Double Hot jupiters through ZLK migration
Advisor: Dr. Tiger Lu and Prof. Malena Rice
I researched the formation of double hot Jupiter systems through mirrored von Zeipel–Lidov–Kozai (ZLK) migration in stellar binaries. I ran N-body simulations using REBOUND and REBOUNDx to study how asymmetric planetary masses and mutual inclinations influence double hot Jupiter formation. I also estimated the occurrence rate of such systems from the observed distribution of Gaia binaries known to host hot Jupiters. This work resulted in a first-author publication and provides testable predictions for identifying additional double hot Jupiter systems in future surveys.
Probing Gas Giant Origins: Chemistry and Isotope Ratios of Substellar Atmospheres in the β Pictoris Young Moving Group
Advisor: Dr Yapeng Zhang, Dr Jerry Xuan, and Prof. Dimitri Mawet
I developed an atmospheric retrieval code using petitRADTRANS and PyMultiNest to analyze high-resolution CRIRES+ spectra of directly imaged substellar objects in the β Pictoris moving group. I retrieved chemical abundances and isotope ratios (C/O, [Fe/H], and 12CO/13CO) for the gas giant 2M0249-0557 c and two benchmark brown dwarfs, interpreting the results in the context of the planet's formation pathway. My analysis supports a star-like gravitational collapse origin for 2M0249-0557 c and provides a comparative baseline measurement of abundaces in the β Pictoris moving group.
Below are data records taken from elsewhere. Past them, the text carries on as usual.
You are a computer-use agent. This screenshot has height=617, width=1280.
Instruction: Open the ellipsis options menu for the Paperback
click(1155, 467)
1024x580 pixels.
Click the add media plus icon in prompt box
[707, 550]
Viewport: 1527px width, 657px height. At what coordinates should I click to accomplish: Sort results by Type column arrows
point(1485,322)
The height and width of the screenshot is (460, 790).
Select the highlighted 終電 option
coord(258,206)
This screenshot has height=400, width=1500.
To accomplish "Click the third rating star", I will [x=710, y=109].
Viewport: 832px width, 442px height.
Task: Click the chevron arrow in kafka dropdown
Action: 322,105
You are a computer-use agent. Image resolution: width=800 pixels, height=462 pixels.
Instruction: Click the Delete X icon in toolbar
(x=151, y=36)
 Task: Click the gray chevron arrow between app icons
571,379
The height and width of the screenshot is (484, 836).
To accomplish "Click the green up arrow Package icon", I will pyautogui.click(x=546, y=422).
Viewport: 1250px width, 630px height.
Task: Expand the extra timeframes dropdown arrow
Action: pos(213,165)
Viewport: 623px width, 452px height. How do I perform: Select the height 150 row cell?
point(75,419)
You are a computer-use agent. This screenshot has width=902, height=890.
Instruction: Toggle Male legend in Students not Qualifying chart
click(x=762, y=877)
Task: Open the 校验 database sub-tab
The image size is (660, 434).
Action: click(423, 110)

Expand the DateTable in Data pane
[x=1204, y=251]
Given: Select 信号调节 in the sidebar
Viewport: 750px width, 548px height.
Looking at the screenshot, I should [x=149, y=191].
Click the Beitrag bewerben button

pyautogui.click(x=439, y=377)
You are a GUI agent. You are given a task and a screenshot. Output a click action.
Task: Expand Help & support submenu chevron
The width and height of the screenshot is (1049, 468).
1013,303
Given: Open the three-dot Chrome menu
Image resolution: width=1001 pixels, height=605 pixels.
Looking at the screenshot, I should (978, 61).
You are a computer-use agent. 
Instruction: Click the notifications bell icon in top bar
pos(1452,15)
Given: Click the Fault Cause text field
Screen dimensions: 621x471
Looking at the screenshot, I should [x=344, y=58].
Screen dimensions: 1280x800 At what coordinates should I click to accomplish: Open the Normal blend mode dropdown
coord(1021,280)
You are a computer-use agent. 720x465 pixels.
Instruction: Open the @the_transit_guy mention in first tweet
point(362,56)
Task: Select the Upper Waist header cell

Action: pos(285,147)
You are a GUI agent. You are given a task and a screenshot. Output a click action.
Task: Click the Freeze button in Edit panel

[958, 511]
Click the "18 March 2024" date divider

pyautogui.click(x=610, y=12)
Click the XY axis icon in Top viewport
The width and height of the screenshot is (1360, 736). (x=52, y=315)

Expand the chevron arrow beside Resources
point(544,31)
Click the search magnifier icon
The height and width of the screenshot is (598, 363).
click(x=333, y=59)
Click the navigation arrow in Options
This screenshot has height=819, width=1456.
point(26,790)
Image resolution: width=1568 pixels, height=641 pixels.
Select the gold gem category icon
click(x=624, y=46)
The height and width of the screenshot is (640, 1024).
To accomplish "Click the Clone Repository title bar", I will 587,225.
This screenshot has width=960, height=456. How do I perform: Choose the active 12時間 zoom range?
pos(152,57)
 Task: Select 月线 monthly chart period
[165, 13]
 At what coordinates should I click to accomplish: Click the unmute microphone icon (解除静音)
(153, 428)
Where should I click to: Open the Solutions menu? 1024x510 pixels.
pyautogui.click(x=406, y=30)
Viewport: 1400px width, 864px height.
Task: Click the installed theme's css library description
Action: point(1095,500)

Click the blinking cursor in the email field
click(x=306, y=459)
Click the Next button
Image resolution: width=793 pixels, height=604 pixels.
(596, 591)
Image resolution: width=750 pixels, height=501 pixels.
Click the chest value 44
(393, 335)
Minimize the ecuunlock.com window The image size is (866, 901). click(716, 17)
High-Eccentricity Migration through Secular Chaos in 3+1 Quadruple Systems
Advisor: Dr. Hareesh Gautham Bhaskar, Prof. Cristobal Petrovich
I developed a novel secular integration codes in C to study secular chaos in hierarchical “3+1” quadruple exoplanet systems (planet orbiting a star, perturbed by a nearby substellar/stellar companion and a fourth distant stellar companion). I created surfaces of section from rotating frame Hamiltonian of the “3+1” quadruple system to analytically probe parameter space of chaos. I demonstrated that near-coplanar and circular “3+1” quadruple systems can excite planetary eccentricities to levels sufficient for high-eccentricity migration and found that hot Jupiters that form through this mechanism have stellar obliquity distributions centered near 90 degrees.